Personal information
- Full name: Stephan Vinicius Seiler
- Date of birth: 16 September 2000 (age 25)
- Place of birth: Fortaleza, Brazil
- Height: 1.74 m (5 ft 9 in)
- Position: Midfielder

Team information
- Current team: Vaduz
- Number: 8

Youth career
- 2009–2013: Wetzikon
- 2013–2020: Zürich

Senior career*
- Years: Team / Apps / (Gls)
- 2020–2023: Zürich II / 54 / (3)
- 2020–2023: Zürich / 38 / (1)
- 2022: → Winterthur (loan) / 7 / (1)
- 2023–2024: Bellinzona / 27 / (0)
- 2024–2025: Schaffhausen / 24 / (4)
- 2025–: Vaduz / 33 / (6)

International career^{‡}
- 2015–2016: Switzerland U16 / 8 / (1)
- 2016–2017: Switzerland U17 / 6 / (1)
- 2018–2019: Switzerland U19 / 6 / (0)
- 2019: Switzerland U20 / 1 / (0)

= Stephan Seiler =

Brazilian footballer (born 2000)

Stephan Vinicius Seiler (born 16 September 2000) is a professional footballer who plays as a midfielder for Swiss Super League club Vaduz.
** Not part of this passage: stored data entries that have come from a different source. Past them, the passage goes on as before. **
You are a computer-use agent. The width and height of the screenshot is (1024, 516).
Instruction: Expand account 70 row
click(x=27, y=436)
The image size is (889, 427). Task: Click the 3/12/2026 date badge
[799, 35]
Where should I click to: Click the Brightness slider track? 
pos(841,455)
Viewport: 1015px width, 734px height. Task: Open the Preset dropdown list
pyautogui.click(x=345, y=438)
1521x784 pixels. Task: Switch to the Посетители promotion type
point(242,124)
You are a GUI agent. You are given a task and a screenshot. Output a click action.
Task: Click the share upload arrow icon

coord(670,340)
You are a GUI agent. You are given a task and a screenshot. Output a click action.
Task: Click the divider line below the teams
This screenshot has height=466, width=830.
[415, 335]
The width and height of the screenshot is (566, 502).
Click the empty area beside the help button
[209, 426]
Born in Brazil, he represents Switzerland internationally.

==Club career==
Seiler made his professional debut with FC Zürich in a 3–2 Swiss Super League loss to BSC Young Boys on 19 June 2020.

On 31 August 2022, Seiler joined Winterthur on a season-long loan.

On 7 September 2023, Seiler moved to Bellinzona.

On 19 July 2024, Seiler signed with Schaffhausen.

==International career==
Seiler was born in Brazil to a Swiss father and Brazilian mother, and moved to Switzerland at a young age. He is a youth international for Switzerland.